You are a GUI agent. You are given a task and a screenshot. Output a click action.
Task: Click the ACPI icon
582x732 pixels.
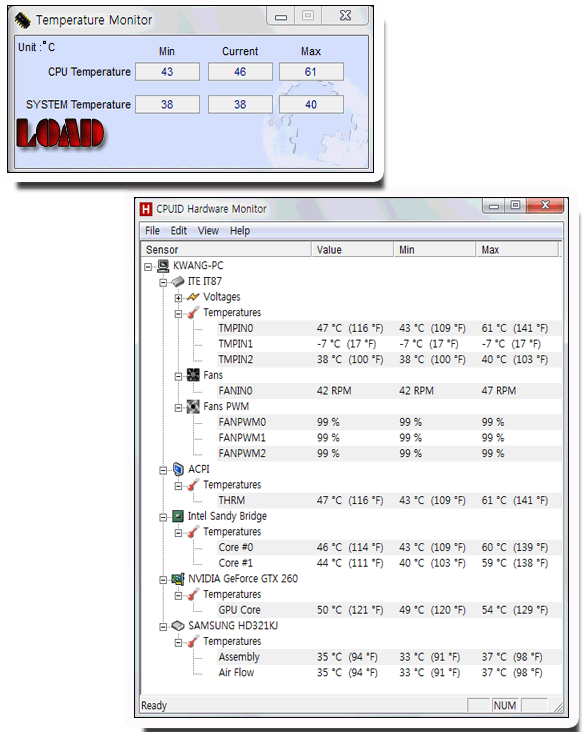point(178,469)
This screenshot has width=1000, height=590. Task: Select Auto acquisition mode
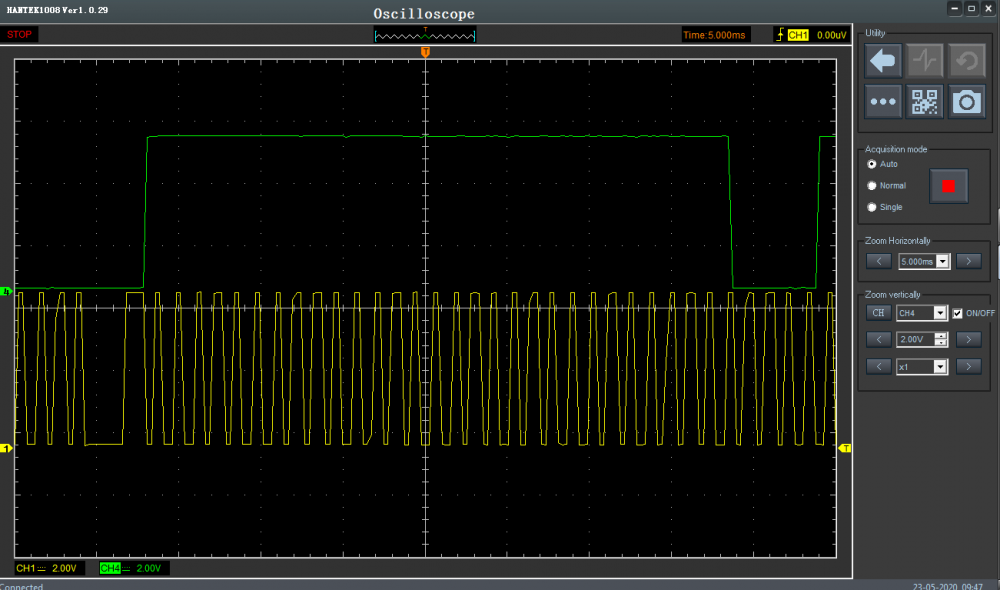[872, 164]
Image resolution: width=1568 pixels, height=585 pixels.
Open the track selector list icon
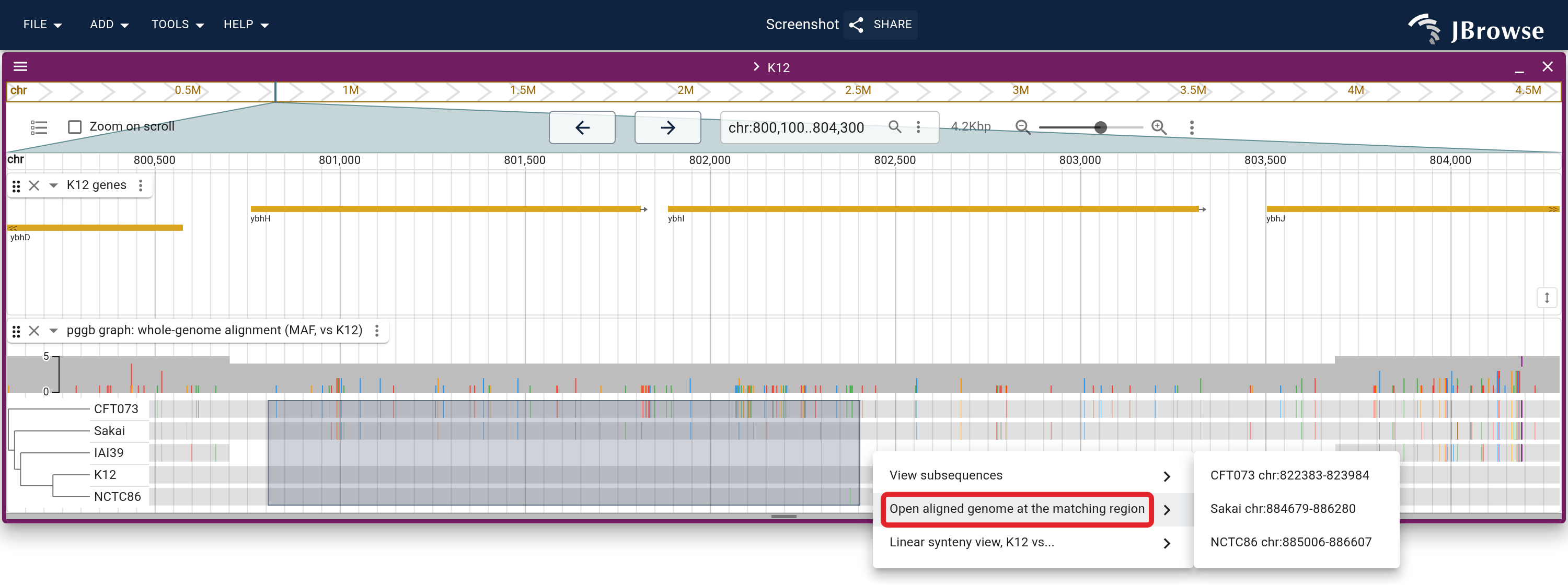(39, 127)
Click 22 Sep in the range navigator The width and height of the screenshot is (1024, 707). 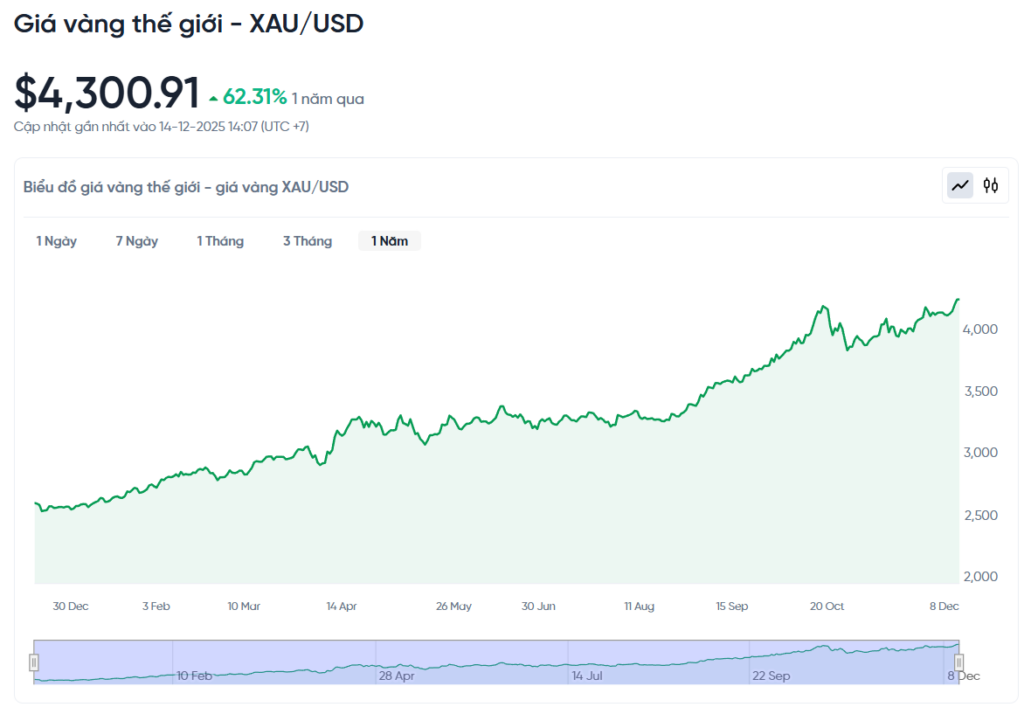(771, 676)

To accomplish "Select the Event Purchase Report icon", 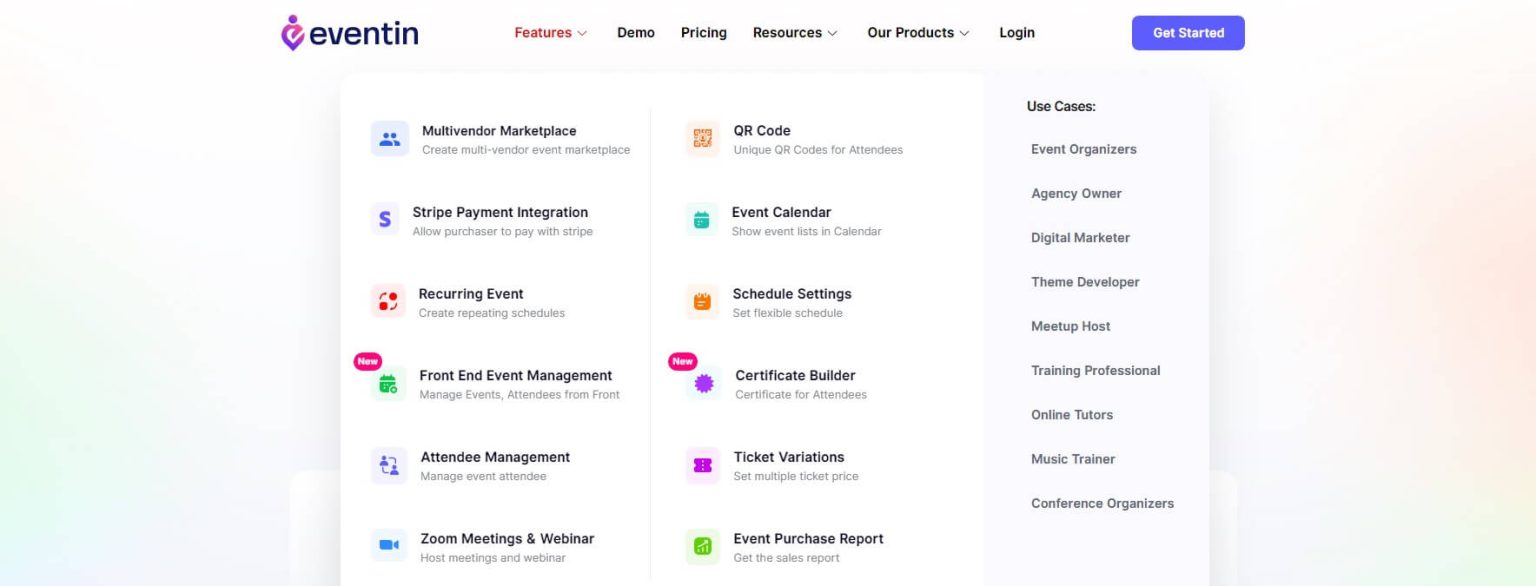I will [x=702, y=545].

____________________

Write out again, exactly, the lines from the start of the listing up to the line containing "Image resolution: width=1568", with both ends and without pictures.

▶ [EXERCISE RESPONSE]
You are a GUI agent. You are given a task and a screenshot. Output a click action.
Task: Click the ACPI icon
582x732 pixels.
point(178,469)
This screenshot has width=1000, height=590. Task: Select Auto acquisition mode
[872, 164]
Image resolution: width=1568 pixels, height=585 pixels.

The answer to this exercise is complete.